An interesting correspondence between Gen. McClernand and the “Confederate” Gen. Polk, on the subject of a recent exchange of prisoners, was made public.--(Doc. 105.)
Capt. H. L. Shields, of Bennington, Vt., was arrested, charged with having carried on treasonable correspondence with the rebels. He obstinately denied the charges made against him, and promised to bring sufficient evidence of their falsity. He was conveyed to Fort Lafayette. Capt. Shields graduated at West Point in 1841, served ten years in the regular army, and was twice brevetted for gallantry in the Mexican War.--N. Y. Times, October 28.
President Lincoln suspended the writ of habeas corpus for the District of Columbia. The judges and lawyers had made themselves so troublesome by their officious interference with military affairs that this had become necessary.--N. Y. Evening Post, October 24.

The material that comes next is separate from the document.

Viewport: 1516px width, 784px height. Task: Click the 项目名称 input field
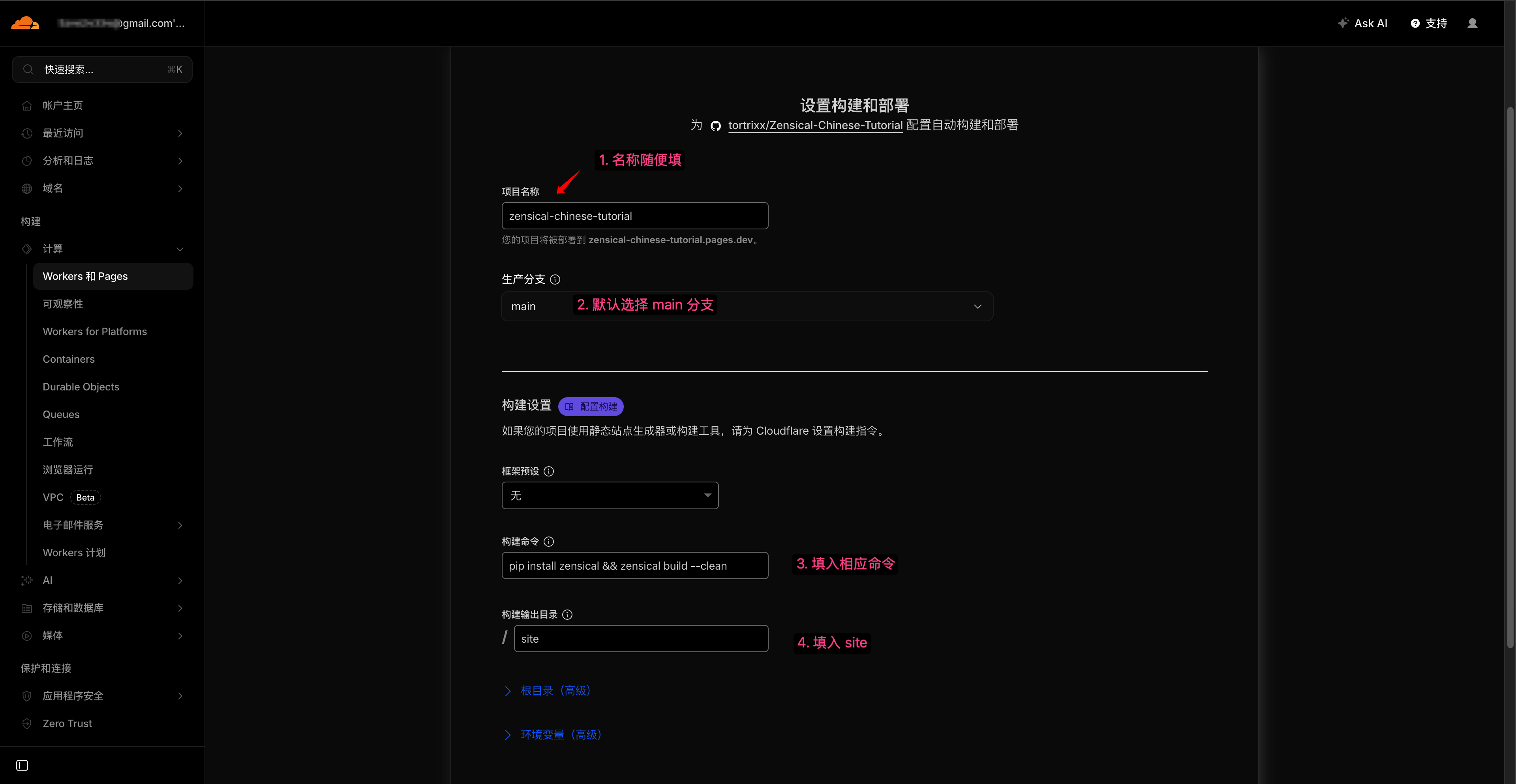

The steamer Salvor, captured whilst attempting to run the blockade into Tampa Bay, Florida, arrived at New York.--Western Virginia almost unanimously voted in favor of a division of the State.--The funeral of Col. Edward D. Baker, who was killed at the battle of Ball's Bluff, took place at Washington, D. C. The remains were deposited in the congressional burying ground.--Reports were circulated throughout the country that Gen. Banks had been killed and his army slaughtered, that Gen. Sickles' brigade had suffered a similar fate, and that the Confederates had crossed the Potomac, both above and below Washington.--Baltimore American, October 25.

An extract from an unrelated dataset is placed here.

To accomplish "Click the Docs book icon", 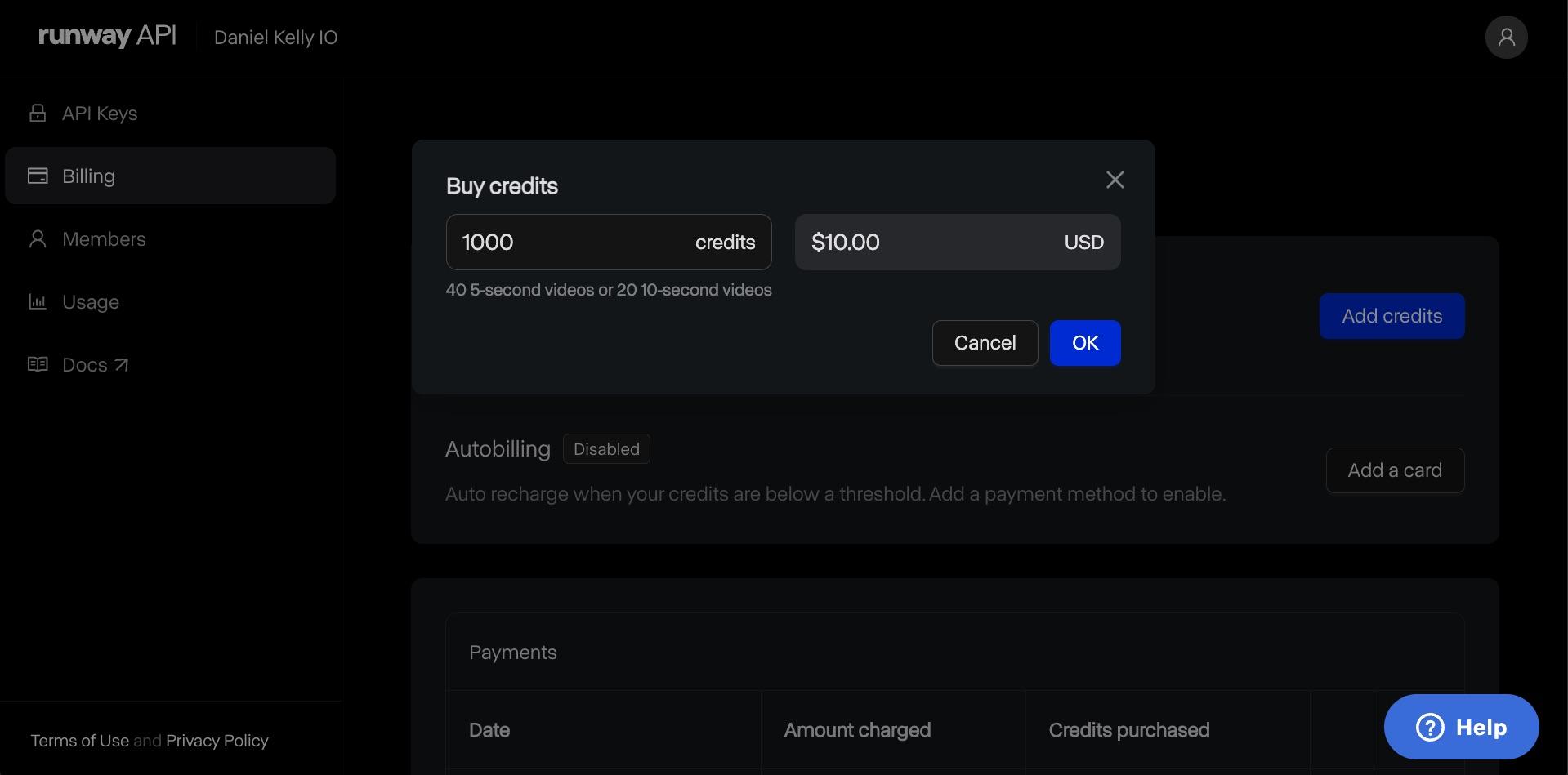I will [38, 364].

This night a skirmish occurred between Gen. Ward's pickets and a scouting party of about one hundred rebels in Green County, to the southwest of Campbellsville, Kentucky. The captain of pickets unfortunately was taken prisoner, but the National forces suffered no other loss, though there were several of the rebels killed and wounded. A Tennesseean who was attached to the Federal forces killed two of them.--Louisville Journal, October 26.